Not far from her body was that of her husband, Endric, 47. According to a news report, Endric had been shot in the face and elsewhere. Empty shells for M-16 assault rifles, standard issue for the Philippine army, and M-203 grenade shells were found at the scene. The armed forces denied involvement in the killings.

In the context of the government’s long-running armed conflict with the communist New People’s Army (NPA), extrajudicial killings linked to the security forces are not unusual.
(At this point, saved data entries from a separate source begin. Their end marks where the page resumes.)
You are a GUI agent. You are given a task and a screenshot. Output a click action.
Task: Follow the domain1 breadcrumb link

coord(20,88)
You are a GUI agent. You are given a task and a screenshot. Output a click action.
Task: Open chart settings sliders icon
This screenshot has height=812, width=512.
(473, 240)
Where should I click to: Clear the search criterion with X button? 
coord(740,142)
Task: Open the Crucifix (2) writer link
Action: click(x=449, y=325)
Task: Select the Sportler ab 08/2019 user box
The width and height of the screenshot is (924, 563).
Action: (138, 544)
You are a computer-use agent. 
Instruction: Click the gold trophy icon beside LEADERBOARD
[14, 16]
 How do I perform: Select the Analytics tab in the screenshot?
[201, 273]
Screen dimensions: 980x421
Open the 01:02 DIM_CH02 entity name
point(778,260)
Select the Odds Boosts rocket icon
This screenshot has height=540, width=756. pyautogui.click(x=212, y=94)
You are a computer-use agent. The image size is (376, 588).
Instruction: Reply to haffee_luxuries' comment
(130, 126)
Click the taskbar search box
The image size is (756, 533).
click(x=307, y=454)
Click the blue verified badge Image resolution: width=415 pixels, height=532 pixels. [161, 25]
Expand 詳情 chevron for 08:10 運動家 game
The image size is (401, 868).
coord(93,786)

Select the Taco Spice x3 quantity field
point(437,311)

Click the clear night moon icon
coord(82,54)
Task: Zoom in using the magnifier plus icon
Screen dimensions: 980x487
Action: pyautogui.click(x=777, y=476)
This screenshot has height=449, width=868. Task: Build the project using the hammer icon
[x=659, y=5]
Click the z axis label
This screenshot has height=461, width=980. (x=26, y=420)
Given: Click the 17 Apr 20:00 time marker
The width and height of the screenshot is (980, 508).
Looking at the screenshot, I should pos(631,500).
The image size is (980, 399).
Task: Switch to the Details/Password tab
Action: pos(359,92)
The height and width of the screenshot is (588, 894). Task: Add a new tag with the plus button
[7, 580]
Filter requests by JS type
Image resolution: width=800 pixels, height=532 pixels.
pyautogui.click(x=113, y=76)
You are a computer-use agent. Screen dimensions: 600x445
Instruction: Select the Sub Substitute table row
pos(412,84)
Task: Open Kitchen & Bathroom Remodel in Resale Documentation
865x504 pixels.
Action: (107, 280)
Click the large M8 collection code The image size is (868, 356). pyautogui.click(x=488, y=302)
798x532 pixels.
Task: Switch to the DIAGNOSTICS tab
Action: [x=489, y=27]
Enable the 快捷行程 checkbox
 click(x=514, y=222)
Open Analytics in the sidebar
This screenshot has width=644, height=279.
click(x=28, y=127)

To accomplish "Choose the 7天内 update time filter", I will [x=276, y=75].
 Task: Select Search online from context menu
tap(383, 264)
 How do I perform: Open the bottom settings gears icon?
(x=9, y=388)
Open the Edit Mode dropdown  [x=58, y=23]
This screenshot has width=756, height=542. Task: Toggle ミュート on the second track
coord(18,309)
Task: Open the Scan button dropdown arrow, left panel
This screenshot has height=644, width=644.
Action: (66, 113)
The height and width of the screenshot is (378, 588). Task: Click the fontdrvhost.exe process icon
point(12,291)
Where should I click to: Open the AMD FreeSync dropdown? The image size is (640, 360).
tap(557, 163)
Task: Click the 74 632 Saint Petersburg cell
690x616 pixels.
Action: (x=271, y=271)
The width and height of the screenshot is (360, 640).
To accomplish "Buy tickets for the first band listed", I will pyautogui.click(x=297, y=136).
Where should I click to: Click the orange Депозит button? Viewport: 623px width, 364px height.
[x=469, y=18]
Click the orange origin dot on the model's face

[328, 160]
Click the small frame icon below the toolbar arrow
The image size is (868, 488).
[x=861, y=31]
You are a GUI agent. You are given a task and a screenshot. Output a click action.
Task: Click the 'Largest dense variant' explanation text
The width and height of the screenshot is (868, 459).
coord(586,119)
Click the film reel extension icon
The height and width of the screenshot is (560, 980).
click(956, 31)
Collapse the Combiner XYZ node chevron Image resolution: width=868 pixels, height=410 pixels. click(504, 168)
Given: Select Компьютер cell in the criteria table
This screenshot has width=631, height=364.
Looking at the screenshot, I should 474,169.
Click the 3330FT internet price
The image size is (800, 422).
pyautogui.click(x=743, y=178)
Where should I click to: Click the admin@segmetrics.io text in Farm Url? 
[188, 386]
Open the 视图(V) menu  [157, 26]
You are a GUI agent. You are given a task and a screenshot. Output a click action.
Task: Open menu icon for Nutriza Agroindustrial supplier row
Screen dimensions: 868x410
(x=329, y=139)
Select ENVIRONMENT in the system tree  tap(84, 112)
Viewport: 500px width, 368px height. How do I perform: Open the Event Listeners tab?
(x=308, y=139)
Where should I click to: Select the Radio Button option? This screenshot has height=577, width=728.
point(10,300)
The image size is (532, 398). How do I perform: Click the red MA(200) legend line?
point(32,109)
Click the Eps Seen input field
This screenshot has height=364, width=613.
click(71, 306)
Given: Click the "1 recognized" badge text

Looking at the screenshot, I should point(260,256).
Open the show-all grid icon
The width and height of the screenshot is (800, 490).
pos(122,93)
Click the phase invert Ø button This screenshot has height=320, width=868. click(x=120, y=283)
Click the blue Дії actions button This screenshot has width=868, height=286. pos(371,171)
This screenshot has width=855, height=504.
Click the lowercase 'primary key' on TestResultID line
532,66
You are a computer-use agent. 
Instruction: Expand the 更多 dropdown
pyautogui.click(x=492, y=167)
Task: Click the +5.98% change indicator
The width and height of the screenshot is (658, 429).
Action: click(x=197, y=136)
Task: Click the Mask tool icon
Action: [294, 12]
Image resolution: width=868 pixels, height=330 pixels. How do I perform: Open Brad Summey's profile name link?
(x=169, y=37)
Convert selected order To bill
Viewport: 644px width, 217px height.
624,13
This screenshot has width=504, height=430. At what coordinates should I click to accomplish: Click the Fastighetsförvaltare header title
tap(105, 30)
Although such killings have dropped since President Benigno Aquino III took office in 2010, they have continued on a fairly regular basis, raising concerns about the government’s commitment to end both the killing and the culture of impunity that feeds it.

Endric Calago was an official of the peasant group Kilusang Magbubukid ng Pilipinas (KMP), and had just been elected as vice chairman of the group’s chapter in Negros Oriental province. The KMP has long been in the military’s crosshairs because its leftist rural constituency is deemed close to the communist movement. Although the KMP is an open and legal organization, that has not stopped the military from accusing it of being a front for the NPA. Negros Oriental has for decades been among the hotbeds of the insurgency.

The killings of leftist activists by alleged security forces reached new highs during the administration of President Gloria Macapagal-Arroyo from 2001-2010. It prompted the United Nations special expert on extrajudicial killings to step in and investigate, and he criticized the government for the failure to take measures to stop these abuses. Human Rights Watch documented several of these cases in the 2007 report, “No Justice Just Adds to the Pain.” 

The national and international outcry led to a drop in killings but it did not result in the prosecution of those responsible. Task Force Usig, a unit of the Philippine National Police charged with investigating extrajudicial killings, has recorded 130 “activist killings” since 2001, but only one case has resulted in a conviction. Aquino will leave office in 2016. The failure to stamp out this scourge of extrajudicial killings is not the legacy he wants, but if he doesn’t make it a priority, it will be etched on his political epitaph.